= Keio Alpha =

Japanese student design team

Keio Alpha is a student design team formed by a group of postgraduate students from Graduate School of System Design and Management, Keio University, Japan. In July 2015, the team accepted an invitation from Elon Musk to submit design entries for an open-source pod that would advance Hyperloop technology development, in the SpaceX-sponsored Hyperloop pod competition.
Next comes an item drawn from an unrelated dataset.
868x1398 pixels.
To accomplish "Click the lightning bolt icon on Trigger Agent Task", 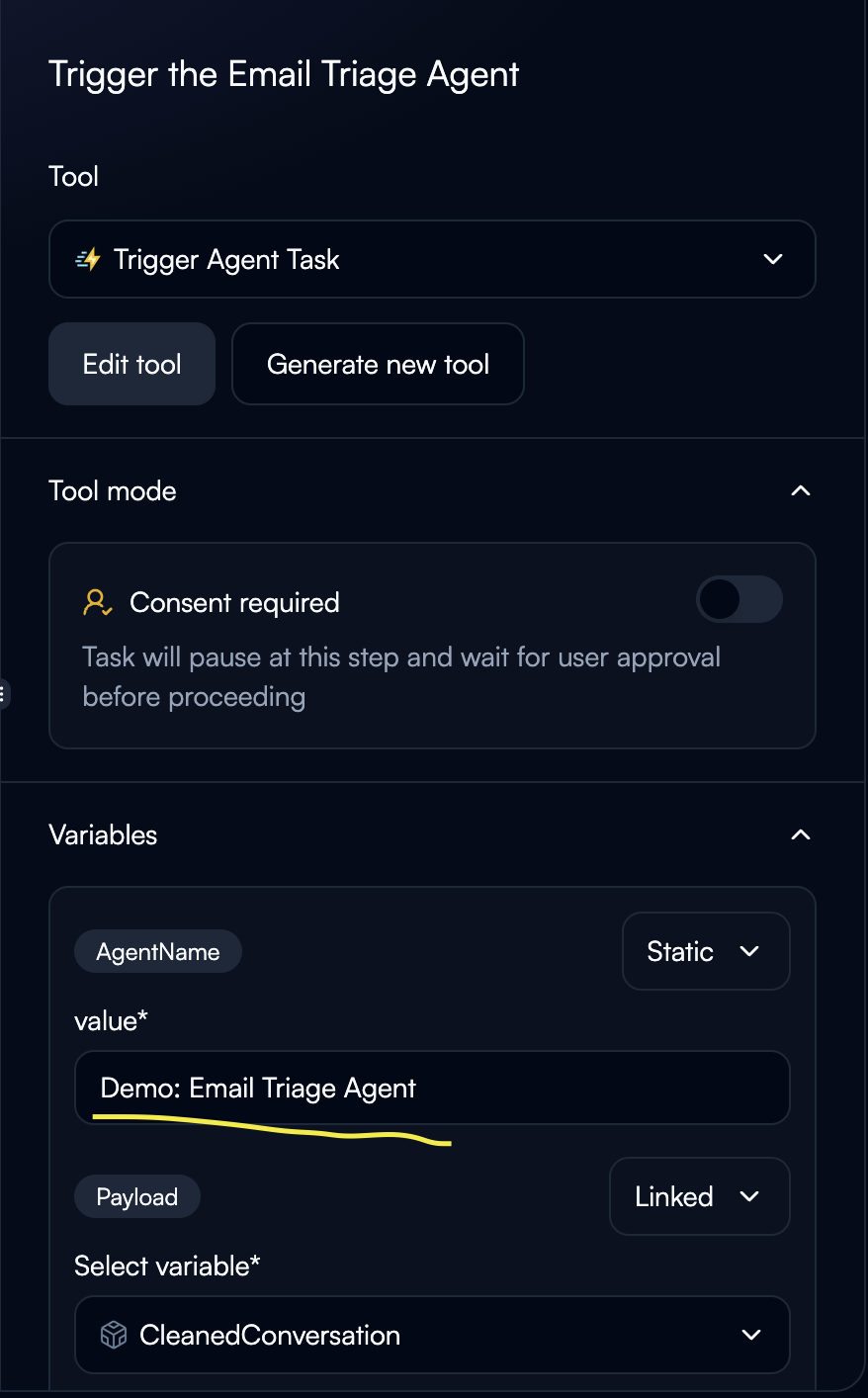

The team was founded by David Chew Vee Kuan with his faculty advisor, Prof Yoshiaki Ohkami, to build a team of four students to submit a preliminary design to SpaceX for review.
The team proposed the vision of Hyperloop System in connecting satellite cities with major cities of distance more than 500 km but able to travel at speed of plane and at the convenience of a train. People able to move from the place they live and the place they work where could be 500 km apart but only 30minutes away. The team proposed a pod design using Magnetic Levitation, Light Vacuum Tolerant Vehicle System, Magnetic Brake System and Safety System Architecture in their design proposal.
Following review of the high-level design, the team was invited to the Design Weekend at Texas A&M University on 29–30 January 2016 to present their ideas and design to panel of judges along with other 120 teams.
Keio Alpha Hyperloop Team was selected as one of the 30 finalist teams to build, and then race, their pod in the prototype vacuum tube test track adjacent to SpaceX Headquarters at Hawthorne, (Los Angeles) California, USA.